Screenshot and document pointing data
>> Begin

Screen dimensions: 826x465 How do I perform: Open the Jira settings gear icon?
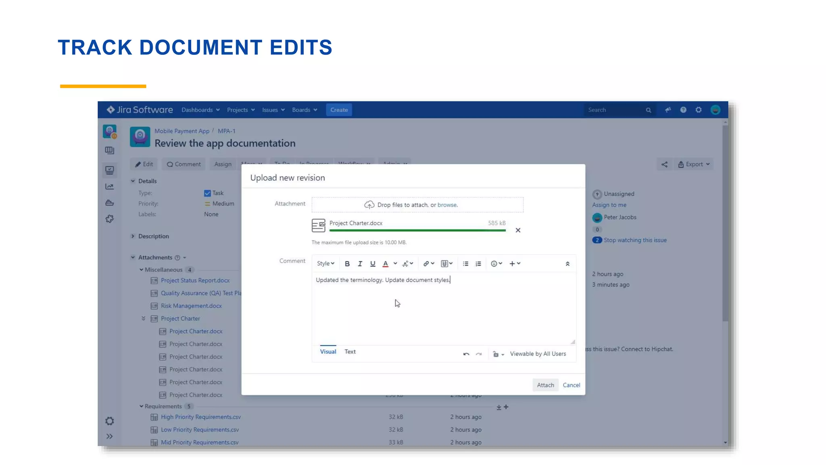[x=699, y=110]
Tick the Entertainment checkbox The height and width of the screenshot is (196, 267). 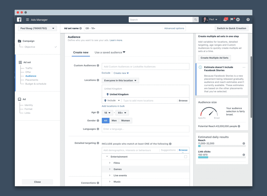coord(186,157)
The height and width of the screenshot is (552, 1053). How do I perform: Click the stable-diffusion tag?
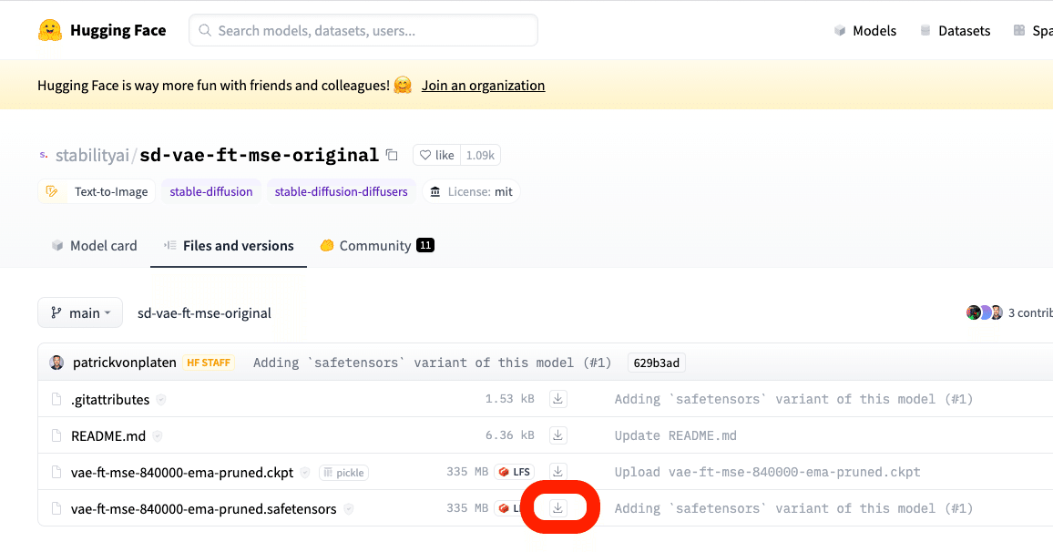[211, 191]
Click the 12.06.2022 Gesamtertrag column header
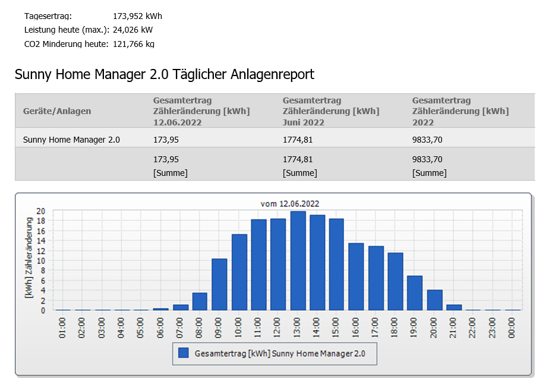Image resolution: width=549 pixels, height=391 pixels. coord(201,111)
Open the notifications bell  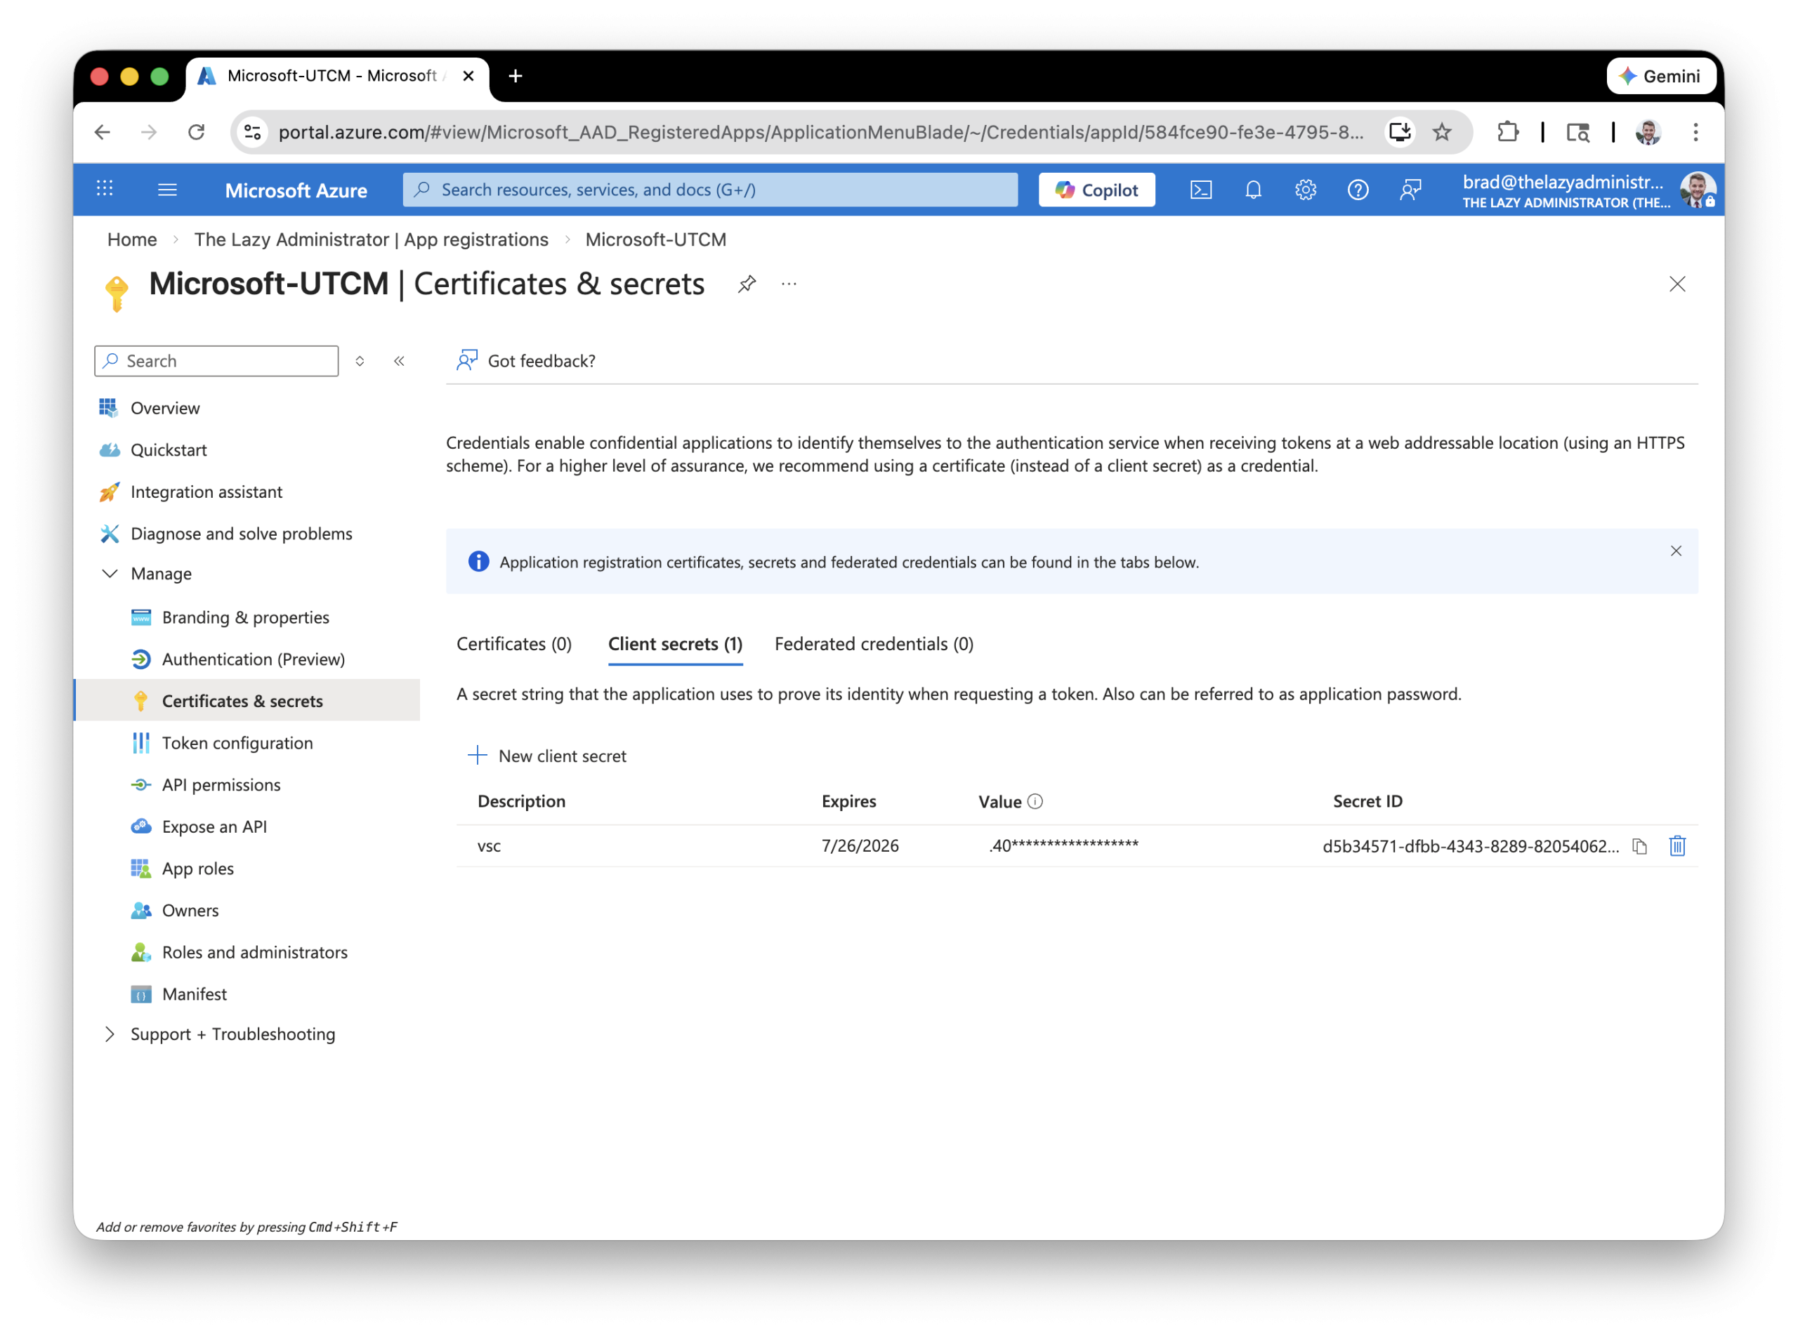[x=1253, y=190]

>> End

- _Work to complete_: List every line in the items above that contains the word "perform".

- _Finished answer_:
Screen dimensions: 826x465 How do I perform: Open the Jira settings gear icon?
The height and width of the screenshot is (552, 1053). How do I perform: Click the stable-diffusion tag?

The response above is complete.